Geçenlerde bana birisi şöyle birşey anlattı.Dediğine göre herhangi bir insan veya eşya yanından gittiği zaman gidenlerin durduğunu zanneder, hayatın onun etrafında döndüğüne inanırmış.Buna epey süre böyle inanmış olması tuhaf doğrusu, bunlar belli bir olgunluğa gelindiğinde artık güldüğünüz şeyler değil midir? En azından ben böyle biliyordum, ama şöyle bir düşününce eskiden insanların fırtına veya deprem gibi doğaüstü olaylara karşı düşündükleri şeyler olayın öyle olmadığını gösteriyor.
Bir insan aynanın kendisine uğursuzluk getireceğine inansa ve aynada ona uğursuzluk getirse gerçekte olan şey nedir? Buna bu derece inanması mı olayları bu hale sokmuştur? Yoksa her şeyin sorumlusu ayna mıdır? Herkesin bildiği on üç sayısı kötü bir his oluşturur içimizde, bazı insanlar bunu kabul etmez böyle şeylere inanmadığını söylese de içten içe bunun durmadan dile getirilip söylenmesi onu da rahatsız edecektir.
Mesela Sakız fallarına pek inanmasak da falımızda kötü bir şey çıksa hiç mi içimiz burkulmaz hemen dilimize şu cümleler hasıl olur, zaten benim hiçbir işim iyi gitmez.Peki ya iyi çıksa falımız o gün kendimizi çok kötü bile hissetsek o küçüçük yazılmış dizeler o kadar rahatlatır ki bir an yaşamak her şeye rağmen güzel deyiveririz. Bu yüzden olsa gerek hiç kötü şeyler yazmazlar şu sakız fallarına yoksa nasıl satarlar o kadar sakızı?

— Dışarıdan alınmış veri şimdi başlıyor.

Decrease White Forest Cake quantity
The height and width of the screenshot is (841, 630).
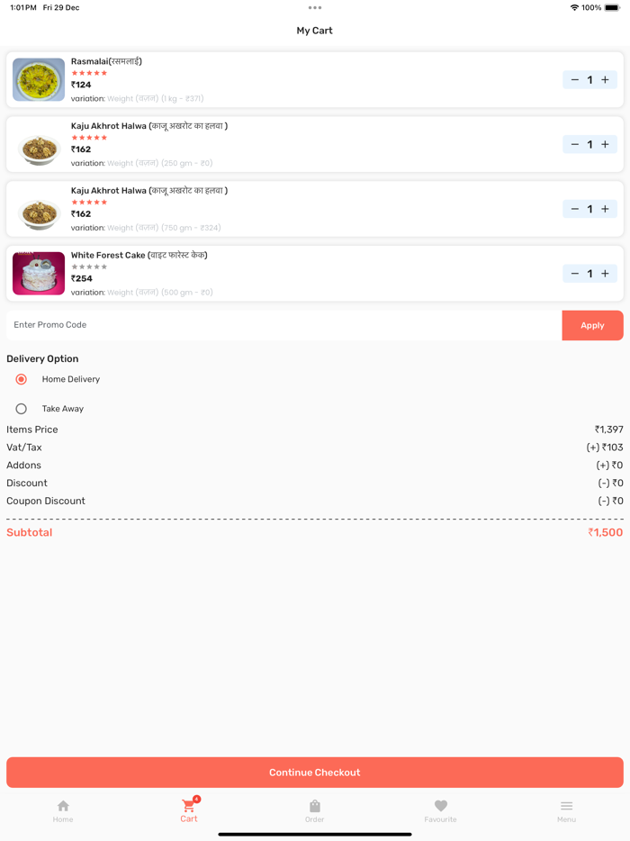tap(574, 273)
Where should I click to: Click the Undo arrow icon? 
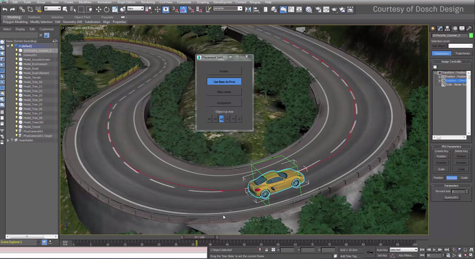pos(5,9)
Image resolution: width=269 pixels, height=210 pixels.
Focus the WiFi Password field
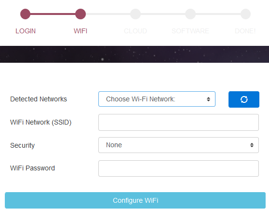(178, 168)
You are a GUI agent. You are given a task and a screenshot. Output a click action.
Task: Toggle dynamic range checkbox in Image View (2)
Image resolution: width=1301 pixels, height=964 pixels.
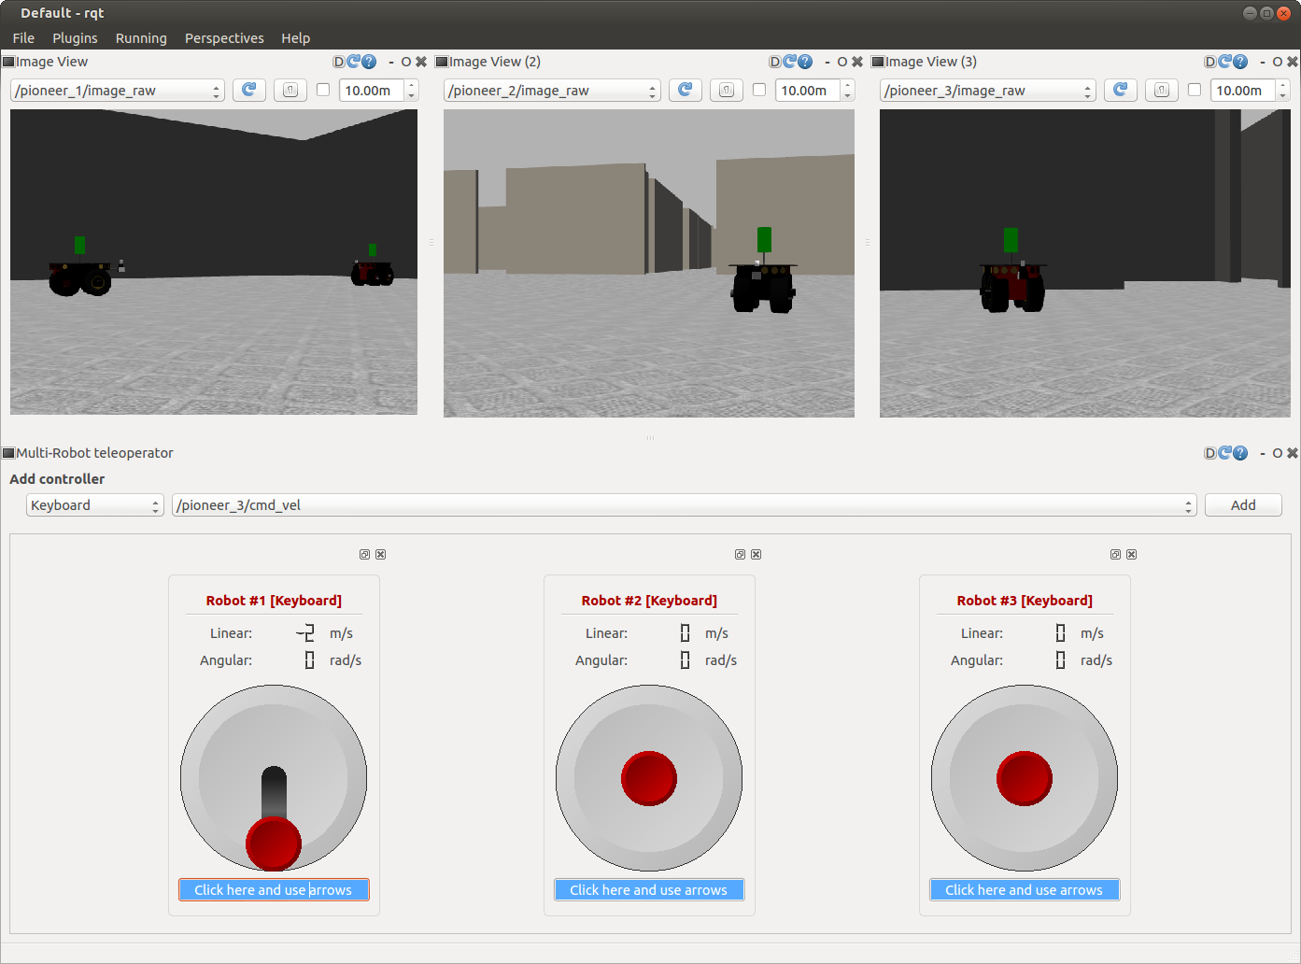[759, 90]
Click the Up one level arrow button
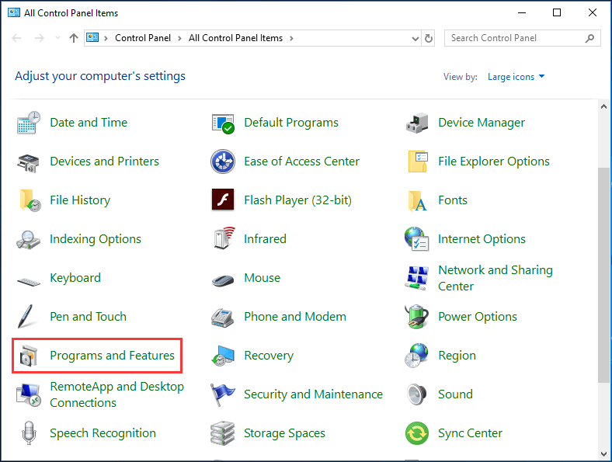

Olaylara her zaman iyi yönünden bakmakta bununla ilintilidir.Gerçekten başımıza kötü bir olay geldiğinde buna ne kadar iyi bakıyoruz, bize olaya iyi yönünden bak diyenler nereye bakacaklarını biliyorlar mı acaba? Bir insan her zaman olaylara iyi yönünden baksa bile içinde bir tahammül edememe olacaktır, ve bu tahammülsüzlük her kötü olay karşısında giderek büyüyerek artık isyan etme hatta bazı insanlarda intihara sürüklenme noktasına gelecektir.Yapılacak olan sanırım ya kötü bir şekilde bakıp içinizi döküp rahatlamanız veya tam bir teslimiyetle hiçbir tahammülsüzlük duymadan iyi düşünmenizdir.
Bir insanı sevdiğimiz veya hoşlandığımız zamanda hep iyi düşünmez miyiz? Hatta ilk yaptığımız şey ona inanmak olmaz mı? Bize bir şey anlatır kendi veya başkası ile ilgili ve hemen inanırız.Kim hoşlandığı kişiye ilk iş olarak sen yalan söylüyorsun der ki.Böyle bir şey aklımıza bile gelmez.Belli bir süre sonra gerçekler ortaya çıkınca yalan söylediğini anlarız.Korku da tam burada başlar aslında, insanlar güvenilemez hale bu yüzden gelmedi mi? Hiçbir inanç yalanla yan yana gelemez.Eğer inanmazsak yaşayamayız peki ama neye inanmazsak?